Research Article: Huntingtin Interacts with the Cue Domain of gp78 and Inhibits gp78 Binding to Ubiquitin and p97/VCP

Date Published: January 26, 2010

Publisher: Public Library of Science

Author(s): Hui Yang, Chao Liu, Yongwang Zhong, Shouqing Luo, Mervyn J. Monteiro, Shengyun Fang, Neeraj Vij. http://doi.org/10.1371/journal.pone.0008905

Abstract: Huntington’s disease (HD) is caused by polyglutamine expansion in huntingtin (htt) protein, but the exact mechanism of HD pathogenesis remains uncertain. Recent evidence suggests that htt proteins with expanded polyglutamine tracts induce endoplasmic reticulum (ER) stress, probably by interfering with ER-associated degradation (ERAD). Here we report that mutant htt interacts and interferes with the function of gp78, an ER membrane-anchored ubiquitin ligase (E3) involved in ERAD. Mapping studies showed that the HEAT repeats 2&3 of htt interact with the cue domain of gp78. The interaction competitively reduces polyubiquitinated protein binding to gp78 and also sterically blocks gp78 interaction of p97/VCP, a molecular chaperone that is essential for ERAD. These effects of htt negatively regulate the function of gp78 in ERAD and are aggravated by polyglutamine expansion. Paradoxically, gp78 is still able to ubiquitinate and facilitate degradation of htt proteins with expanded polyglutamine. The impairment of ERAD by mutant htt proteins is associated with induction of ER stress. Our studies provide a novel molecular mechanism that supports the involvement of ER stress in HD pathogenesis.
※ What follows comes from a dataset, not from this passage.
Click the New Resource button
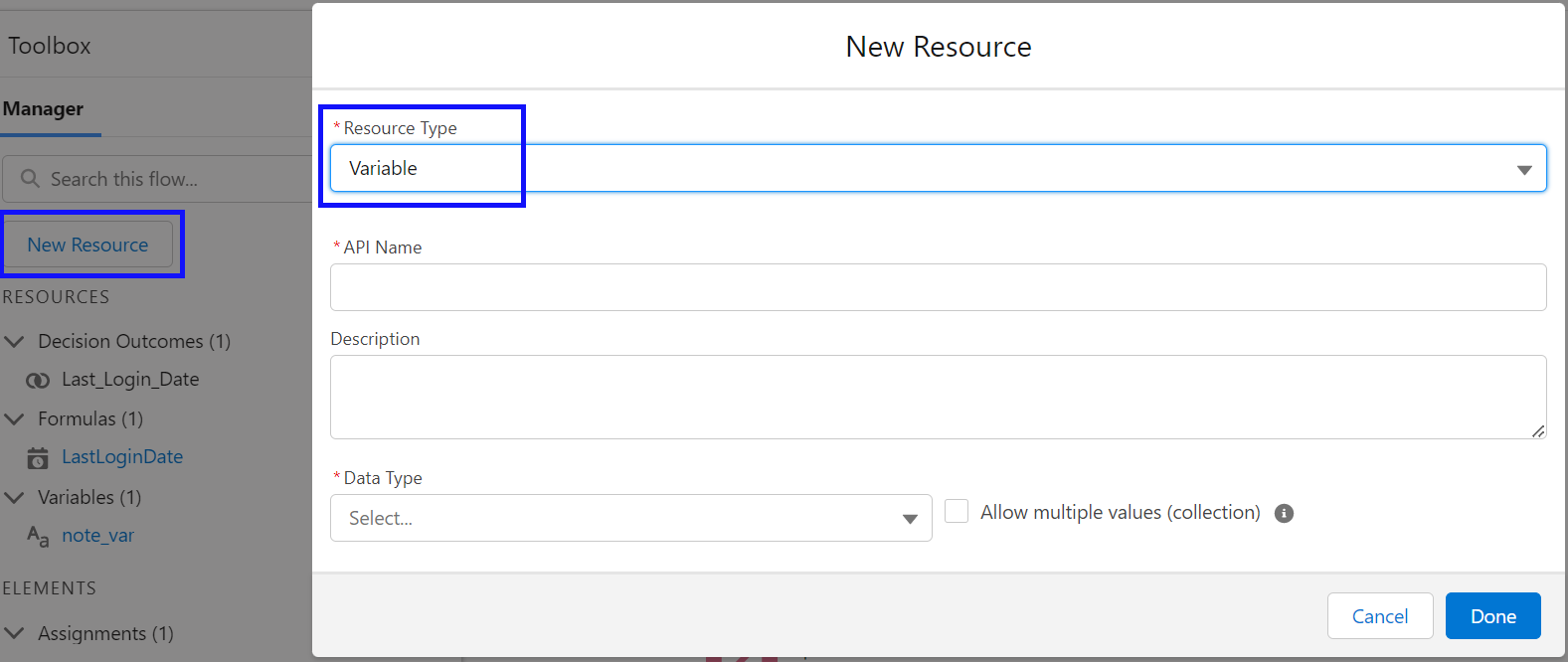1568x662 pixels. point(87,245)
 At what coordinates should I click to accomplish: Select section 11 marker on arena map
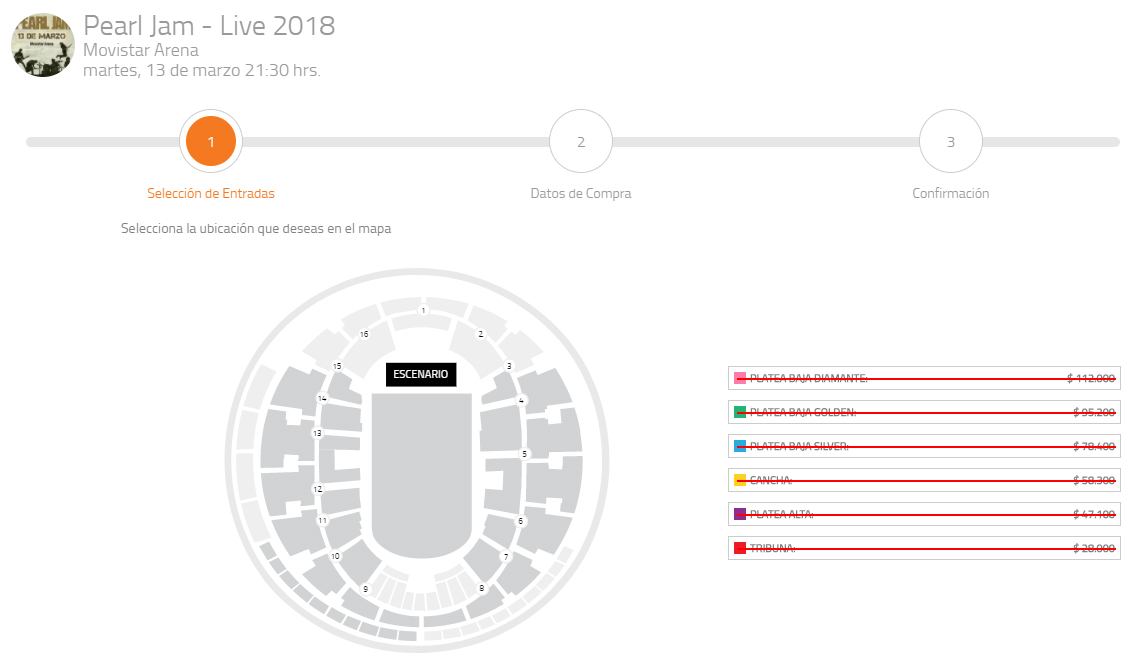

Partial Text: Huntington’s disease (HD) is an inherited neurodegenerative disorder that is caused by abnormal expansion of tri-nucleotide CAG repeats in the first exon of the gene encoding huntingtin (htt) protein [1]–[4]. The expanded CAG repeats are translated into different lengths of polyglutamine tracts: expansions greater than 35 repeats induce HD disease [4], [5], with the age of onset inversely related to the length of the polyglutamine expansion [3], [4].

ER stress is triggered when the production of misfolded proteins in the ER exceeds the capacity of the organelle to refold or dispose the misfolded proteins [46], [60], [61]. The disposal of misfolded proteins from the ER is achieved by ERAD, the main pathway by which misfolded proteins are exported to the cytosol for degradation by proteasomes [62]. In this report we demonstrate that polyglutamine expansions in htt proteins induce ER stress by interfering with the function of gp78, an ER resident E3 that normally functions in ERAD. Our findings suggest that perturbation of gp78 function occurs by three interrelated mechanisms: 1) polyglutamine expansion enhances mutant htt interaction with the cue domain of gp78, thereby severely hindering polyubiquitin binding to the cue domain; 2) mutant htt sterically blocks p97/VCP interaction with gp78; 3) accumulation of mutant htt causes aggregation of gp78. In addition, we showed that gp78 is able to ubiquitinate and enhance mutant htt degradation. This function makes gp78 vulnerable when mutant htt accumulates and aggregates during HD progression.